The scrotum, commonly called the "purse", is a bag in which the testes are suspended by the spermatic cord. It is composed of six layers, the chief of which are the skin and the dartos.
The skin is an extension of the common integument, but much thinner and more supple than that found in the more exposed parts of the body. It possesses, besides, a large number of sebaceous glands, whose unctuous secretion is constantly being thrown out to lubricate the surface. By this means the scrotum is enabled to move freely over the thighs without irritation.
Fig. 224. - Constituents of Spermatic Cord.
A, Vas Deferens or Spermatic Duct. B, Spermatic Vein. C, Spermatic Artery. D. Internal Abdominal Ring.
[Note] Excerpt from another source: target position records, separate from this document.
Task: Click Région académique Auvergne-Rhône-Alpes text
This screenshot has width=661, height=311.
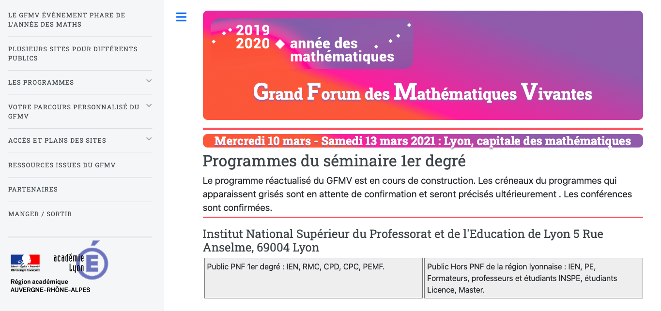Action: point(50,286)
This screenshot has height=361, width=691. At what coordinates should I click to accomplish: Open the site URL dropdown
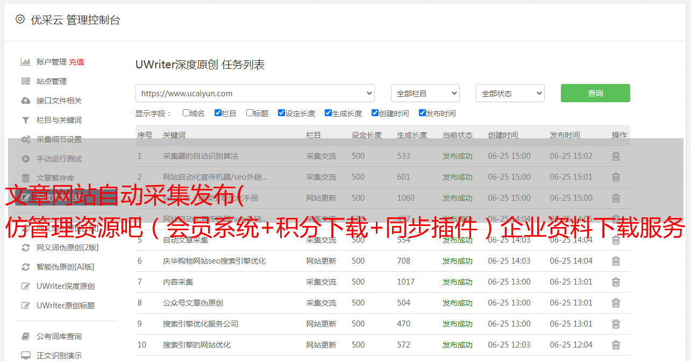255,93
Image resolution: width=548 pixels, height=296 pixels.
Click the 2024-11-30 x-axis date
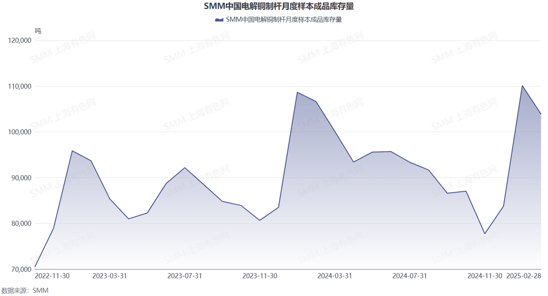(484, 276)
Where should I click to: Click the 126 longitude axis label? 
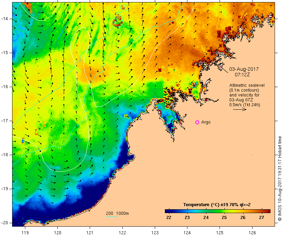tap(252, 233)
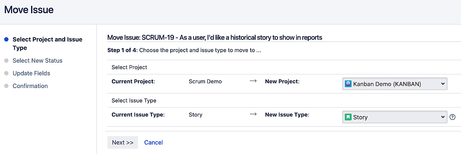Click the SCRUM-19 move issue heading
Image resolution: width=461 pixels, height=154 pixels.
click(x=214, y=38)
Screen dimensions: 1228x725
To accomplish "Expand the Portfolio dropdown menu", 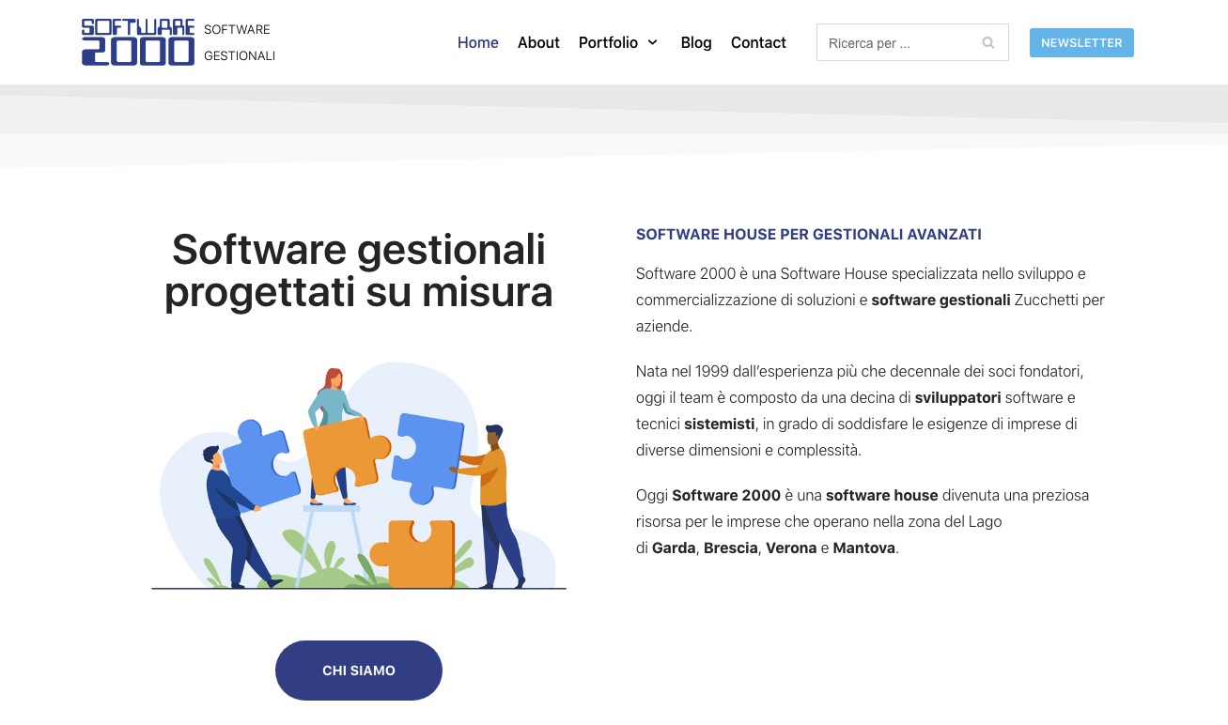I will 608,42.
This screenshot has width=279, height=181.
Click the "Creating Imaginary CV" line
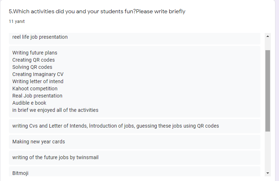pos(38,74)
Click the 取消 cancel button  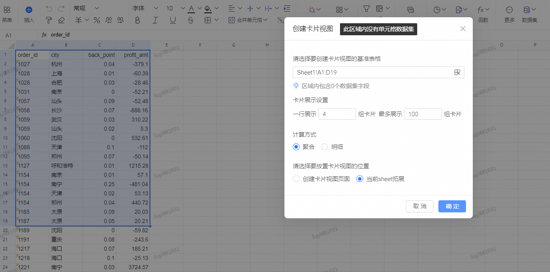point(420,206)
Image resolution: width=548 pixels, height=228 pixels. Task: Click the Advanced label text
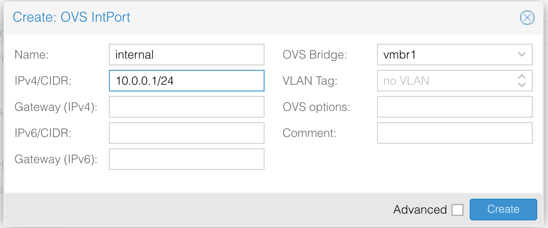click(420, 210)
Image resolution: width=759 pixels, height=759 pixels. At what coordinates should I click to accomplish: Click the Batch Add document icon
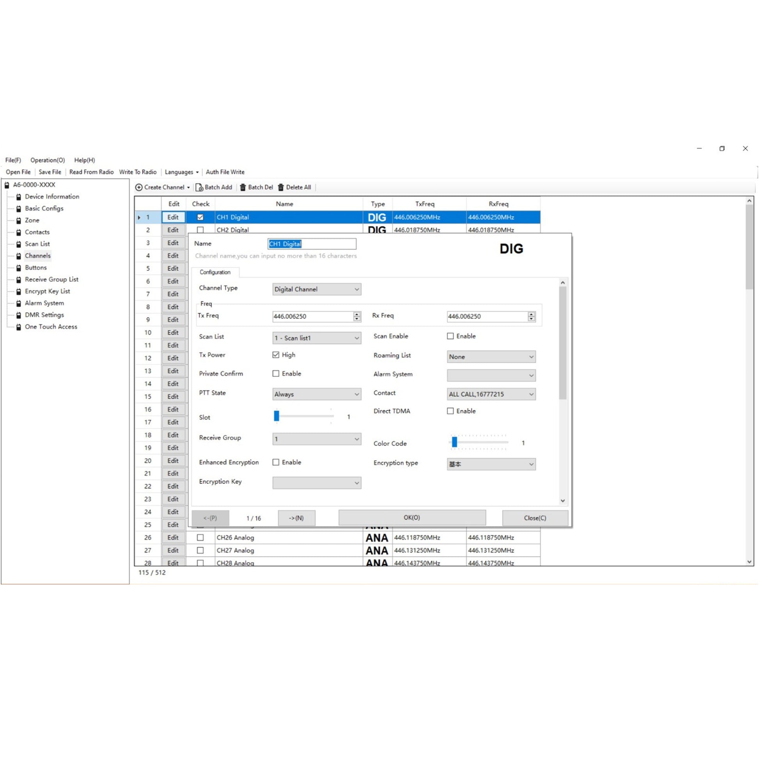199,187
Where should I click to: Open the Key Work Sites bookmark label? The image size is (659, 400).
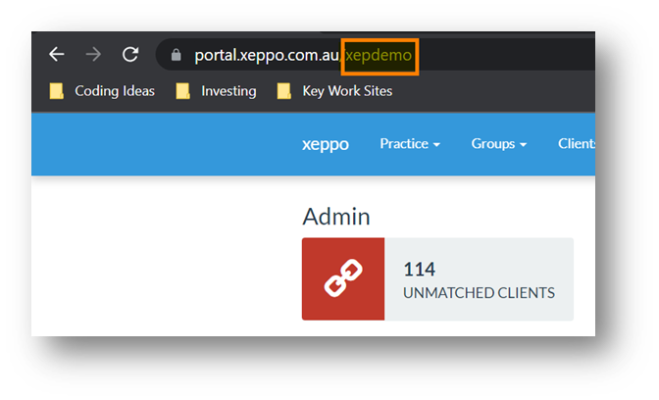(347, 91)
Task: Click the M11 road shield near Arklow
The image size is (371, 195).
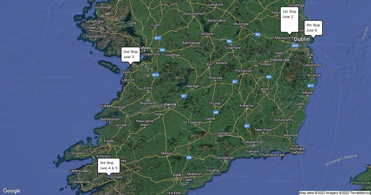Action: (311, 86)
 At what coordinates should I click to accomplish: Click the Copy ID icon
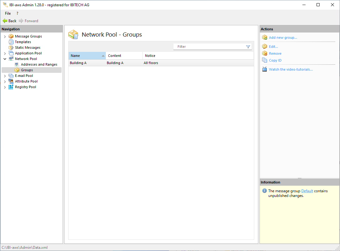point(265,60)
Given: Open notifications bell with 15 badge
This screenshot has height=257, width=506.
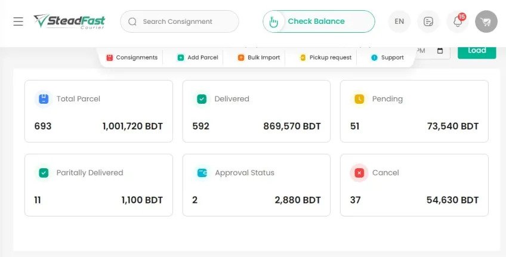Looking at the screenshot, I should pyautogui.click(x=458, y=21).
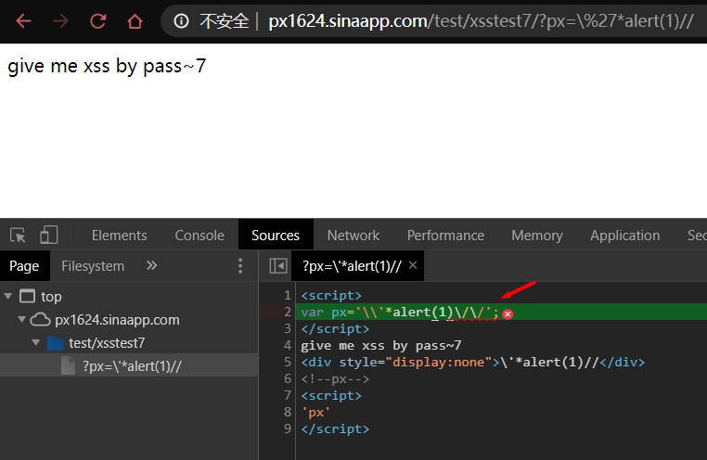Collapse the top frame tree node
The image size is (707, 460).
[x=9, y=297]
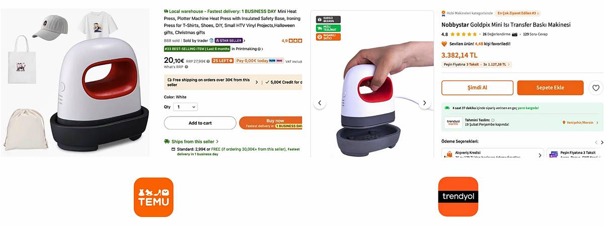Screen dimensions: 604x226
Task: Add product to favorites with heart icon
Action: coord(596,88)
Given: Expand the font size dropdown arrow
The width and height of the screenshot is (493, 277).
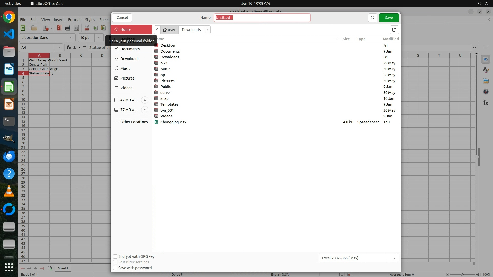Looking at the screenshot, I should pos(99,38).
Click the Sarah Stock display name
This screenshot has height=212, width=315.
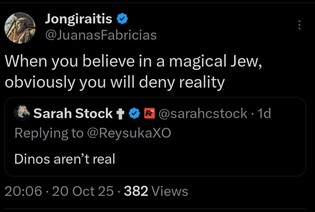(x=73, y=114)

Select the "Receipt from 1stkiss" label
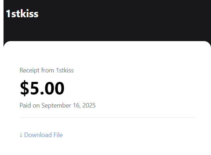[x=46, y=70]
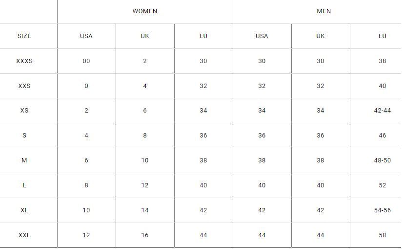Click the XXL size row label
This screenshot has height=249, width=403.
point(24,235)
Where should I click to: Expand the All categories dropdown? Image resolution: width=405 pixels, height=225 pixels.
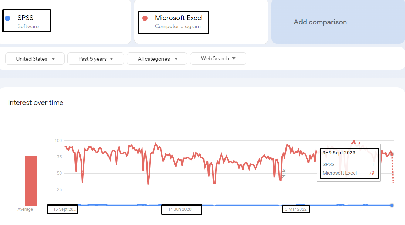[157, 59]
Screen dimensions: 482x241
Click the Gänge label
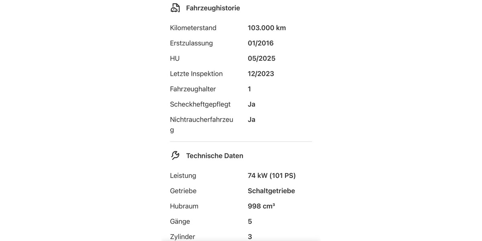(180, 221)
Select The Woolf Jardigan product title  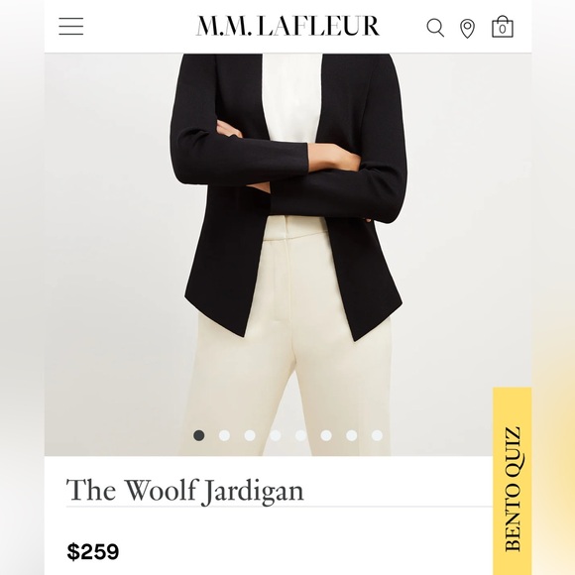[184, 491]
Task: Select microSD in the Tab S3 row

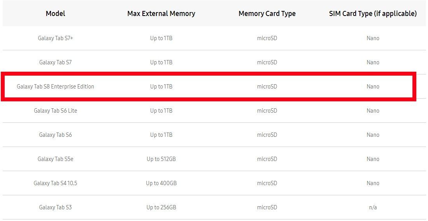Action: [267, 207]
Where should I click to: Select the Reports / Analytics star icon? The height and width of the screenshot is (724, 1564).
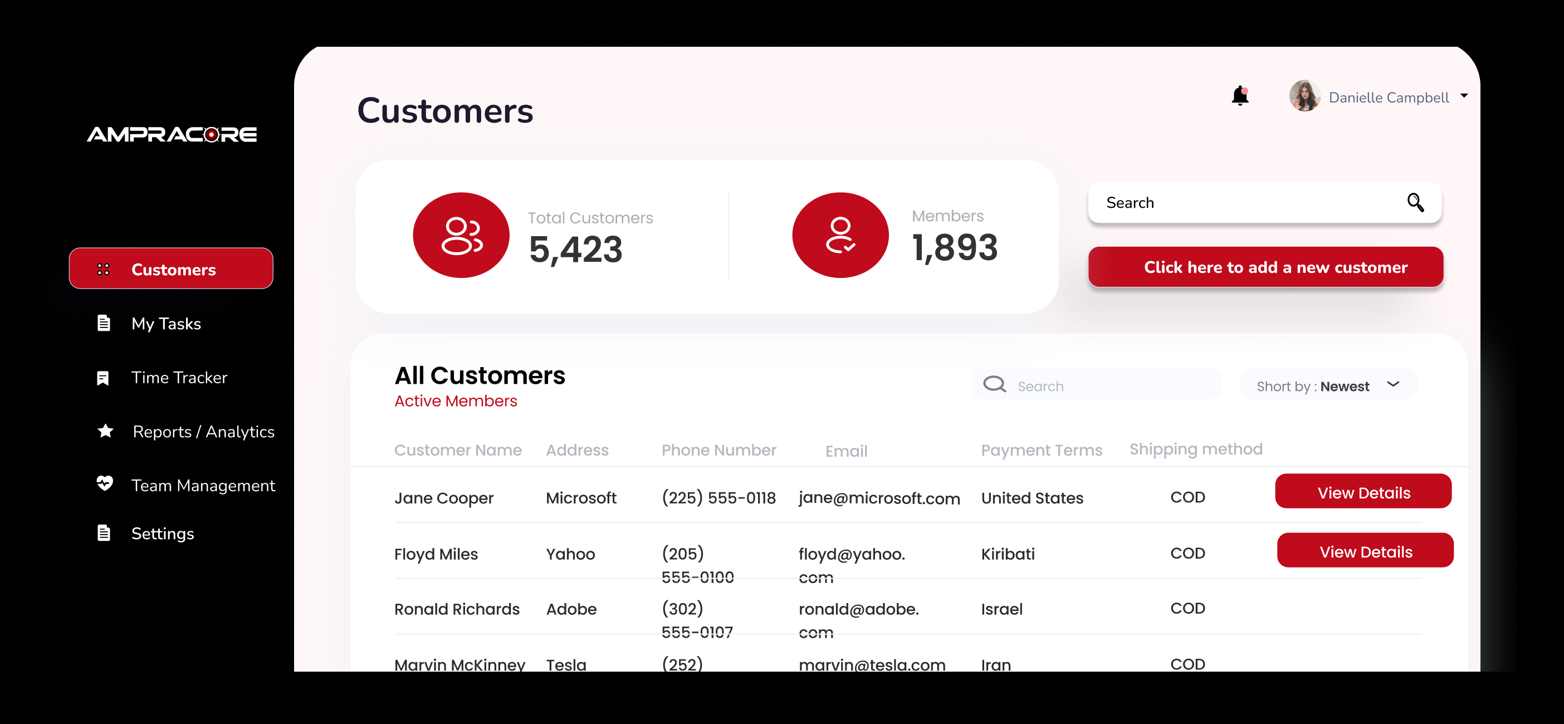pyautogui.click(x=104, y=431)
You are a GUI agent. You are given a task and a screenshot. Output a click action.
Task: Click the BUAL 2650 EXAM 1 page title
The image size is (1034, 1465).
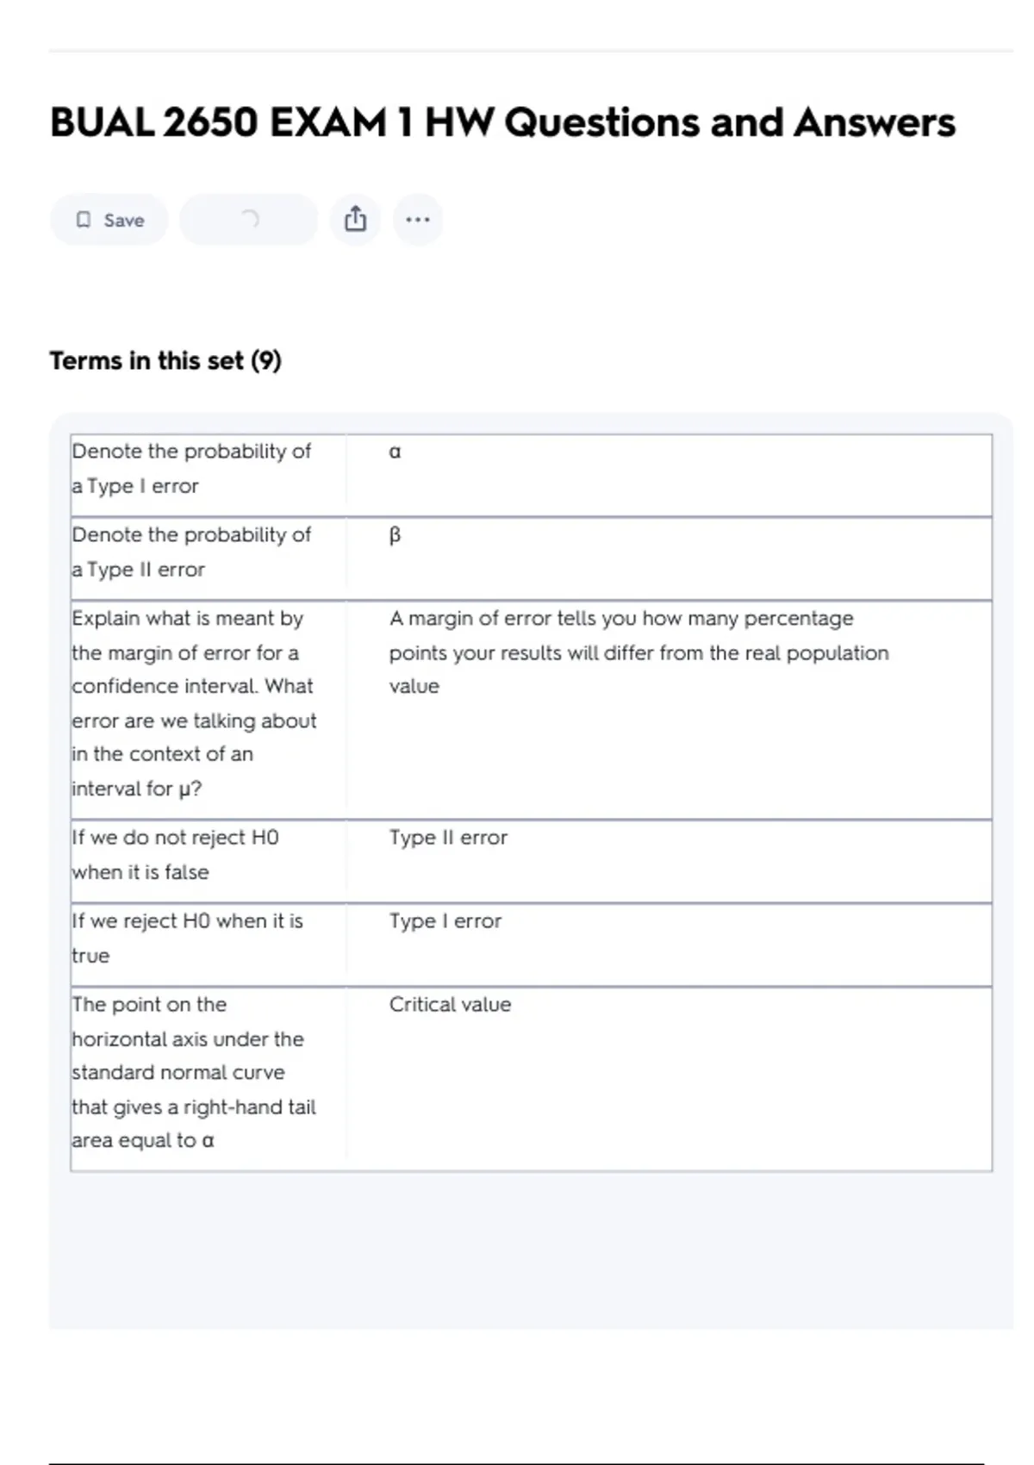click(x=502, y=122)
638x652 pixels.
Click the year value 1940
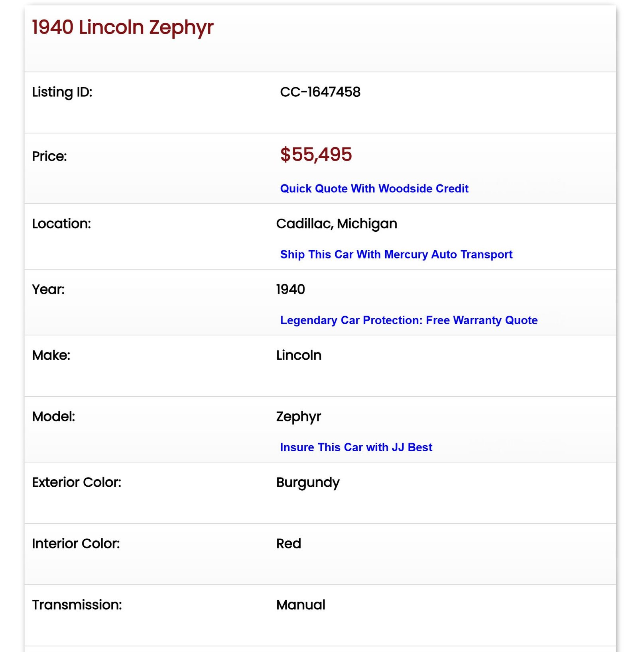(290, 289)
The dartos is a thin pinkish-yellow layer of involuntary muscle and elastic fibres, largely interspersed with connective tissue. It is situated beneath the skin, and forms a pouch for each testicle by interposing a partition (septum scroti) between one organ and the other.
Fig. 225. - View of the Male Genital and Urinary Apparatus.
A, Cowper's Glands. B, Prostate Gland, c, Dilated portion of Spermatic Duct. D, Vesicula Seminalis. E, F, Ureters. G, G, Spermatic Vessels and Duct passing through the internal abdominal ring on their way to the Testicle. H, Bladder. I, Layer of Peritoneum.
When the dartos contracts the testicle is raised in the purse; at the same time the skin is corrugated.